Ugh, this sounds like a roundoff error. Are you using powers or logs? Or trig functions?

I've reduced my script to this which shows same issue

(takes about 30 secs on my machine before it starts showing up)

[edit 07:46 31Dec20 Just tried it out on a Raspberry Pi 4 (32 bit OS) and started showing the issue around same value of result [/edit]

I keep restarting this post as my theory changes with more experimentation and reading. JavaScript arithmetic, it says here, is always in 64-bit floating point, which has 52 bits of precision, so you should be able to represent integers up to about four quadrillion exactly.

But you are adding a huge number to a much smaller number. (The name "largest" is sort of misleading in this context!) I would have thought that the difference still isn't great enough for roundoff error to be possible, but I guess I'm wrong.

Oh well, it's been a long time since I knew anything at all about architecture, really.

Having played around, I think it might just be some issue with the watcher as the variable itself always seems to report an integer and when I convert it to a string using join, there is no decimal point in it.

Interesting. I'm sure Jens will instantly know why the watcher has a different idea.

In my testing I was able to get numbers as large as 10^1024 with no noticeable roundoff error.
Is used this script to generate the number

and when scrolling through I did not see any missing digits or trailing 0's, which I would expect would happen if there was roundoff error.
However, this is not really a number, simply a string of digits. However, Snap! not having forced types means that it is near impossible to distinguish a string of digits stored as a string to a collection of digits stored as a number.

However, with the number set to , performing seemed to result in the number being truncated, without any of the decimal points being kept.

Even more confusingly, performing does not remove any digits, but shifts the (display) formatting to scientific notation.

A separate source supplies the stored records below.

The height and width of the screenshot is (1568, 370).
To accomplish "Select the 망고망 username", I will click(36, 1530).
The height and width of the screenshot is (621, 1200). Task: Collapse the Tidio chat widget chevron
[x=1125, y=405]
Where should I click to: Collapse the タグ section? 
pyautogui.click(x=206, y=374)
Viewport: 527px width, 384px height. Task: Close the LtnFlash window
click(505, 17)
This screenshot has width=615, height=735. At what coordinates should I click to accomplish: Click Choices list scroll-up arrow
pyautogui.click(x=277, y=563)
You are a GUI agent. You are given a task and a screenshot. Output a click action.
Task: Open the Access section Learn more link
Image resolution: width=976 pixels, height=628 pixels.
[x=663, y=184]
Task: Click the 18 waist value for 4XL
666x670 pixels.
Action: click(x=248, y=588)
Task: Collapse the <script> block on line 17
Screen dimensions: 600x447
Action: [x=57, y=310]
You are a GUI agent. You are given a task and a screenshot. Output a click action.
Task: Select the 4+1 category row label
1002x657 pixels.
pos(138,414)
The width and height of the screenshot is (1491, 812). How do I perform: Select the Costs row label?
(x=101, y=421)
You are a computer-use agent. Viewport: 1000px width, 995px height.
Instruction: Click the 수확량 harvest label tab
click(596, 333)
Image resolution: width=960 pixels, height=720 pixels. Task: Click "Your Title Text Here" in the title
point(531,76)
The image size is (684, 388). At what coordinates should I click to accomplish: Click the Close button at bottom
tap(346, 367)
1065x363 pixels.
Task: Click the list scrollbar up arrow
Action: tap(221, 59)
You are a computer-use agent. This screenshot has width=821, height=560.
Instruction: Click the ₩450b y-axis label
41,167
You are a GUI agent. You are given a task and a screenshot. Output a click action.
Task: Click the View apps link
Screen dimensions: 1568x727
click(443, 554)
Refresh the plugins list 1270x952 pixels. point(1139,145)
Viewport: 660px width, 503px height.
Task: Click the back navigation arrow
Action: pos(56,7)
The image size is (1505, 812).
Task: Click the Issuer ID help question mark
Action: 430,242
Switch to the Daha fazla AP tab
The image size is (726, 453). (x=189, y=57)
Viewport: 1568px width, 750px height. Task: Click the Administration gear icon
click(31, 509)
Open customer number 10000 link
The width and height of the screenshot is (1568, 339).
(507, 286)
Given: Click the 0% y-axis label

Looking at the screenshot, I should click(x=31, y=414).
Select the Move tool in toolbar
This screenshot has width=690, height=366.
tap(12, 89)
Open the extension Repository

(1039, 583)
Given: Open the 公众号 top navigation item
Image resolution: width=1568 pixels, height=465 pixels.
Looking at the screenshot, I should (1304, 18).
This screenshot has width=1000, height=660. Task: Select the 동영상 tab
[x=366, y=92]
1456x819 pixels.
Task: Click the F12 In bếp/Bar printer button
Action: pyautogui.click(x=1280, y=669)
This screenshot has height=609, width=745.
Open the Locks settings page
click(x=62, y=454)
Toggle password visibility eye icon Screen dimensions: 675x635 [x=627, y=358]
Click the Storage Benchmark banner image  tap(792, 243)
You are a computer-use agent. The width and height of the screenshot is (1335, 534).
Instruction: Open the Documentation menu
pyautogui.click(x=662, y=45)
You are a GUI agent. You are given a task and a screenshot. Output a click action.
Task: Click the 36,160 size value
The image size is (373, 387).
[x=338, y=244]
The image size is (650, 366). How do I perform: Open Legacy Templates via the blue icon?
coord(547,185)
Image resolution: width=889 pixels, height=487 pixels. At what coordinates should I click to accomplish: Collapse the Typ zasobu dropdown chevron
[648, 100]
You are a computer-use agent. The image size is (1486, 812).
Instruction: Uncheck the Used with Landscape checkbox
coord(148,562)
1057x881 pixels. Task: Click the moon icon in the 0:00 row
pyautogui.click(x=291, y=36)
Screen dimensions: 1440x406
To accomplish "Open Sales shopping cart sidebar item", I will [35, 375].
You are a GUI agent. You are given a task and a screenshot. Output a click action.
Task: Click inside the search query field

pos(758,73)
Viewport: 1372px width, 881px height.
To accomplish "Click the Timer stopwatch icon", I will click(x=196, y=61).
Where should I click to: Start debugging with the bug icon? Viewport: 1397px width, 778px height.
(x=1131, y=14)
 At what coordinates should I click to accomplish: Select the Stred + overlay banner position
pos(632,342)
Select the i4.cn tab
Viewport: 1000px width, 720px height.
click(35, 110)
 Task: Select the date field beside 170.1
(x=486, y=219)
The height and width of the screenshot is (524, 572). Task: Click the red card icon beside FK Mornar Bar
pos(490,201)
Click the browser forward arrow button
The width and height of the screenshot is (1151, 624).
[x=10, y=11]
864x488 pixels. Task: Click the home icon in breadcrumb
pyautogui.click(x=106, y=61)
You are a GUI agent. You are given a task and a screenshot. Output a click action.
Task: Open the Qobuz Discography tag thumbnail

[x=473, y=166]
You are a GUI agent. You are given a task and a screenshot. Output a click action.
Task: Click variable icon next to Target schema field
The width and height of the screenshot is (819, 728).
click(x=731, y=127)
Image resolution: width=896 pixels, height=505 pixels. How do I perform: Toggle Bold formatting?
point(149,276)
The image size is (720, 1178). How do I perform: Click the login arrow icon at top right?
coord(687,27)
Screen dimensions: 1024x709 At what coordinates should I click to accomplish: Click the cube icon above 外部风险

Could this be related to the way that Snap! does not have strict types, and this number was generate using ? This could explain why Snap! can store numbers 1000 digits long, but loses accuracy when divided, as it must be converted to a number, rather than string of digits. This could also be why the number is displayed raw at first, but when 1 is subtracted from it, Snap! converts the string to a number, which it realizes is over the 21 digit limit and shows it in scientific notation. However, this is just speculation and could be wrong. Further testing is definitely needed.

Eh? You had 1024 digits, and now you have 16. (Actually it's more like 15½ decimal digits, because the last one might be off a little. It's 52 bits exactly.)

Internally, Snap!'s implementation distinguishes numbers from strings. The range of JOIN is strings; the range of arithmetic operations is numbers. The reason it doesn't seem like that to users is that the domains of these functions are extended; arithmetic operations accept a string of digits as a number, and string operations accept a number as a string of digits.

Sorry, I forgot to clarify that after the first example, 'number' is only set to a 22 digit number.

This all makes a lot more sense now. Thanks for clearing this up!

But it's still only 15½ after you do arithmetic on it.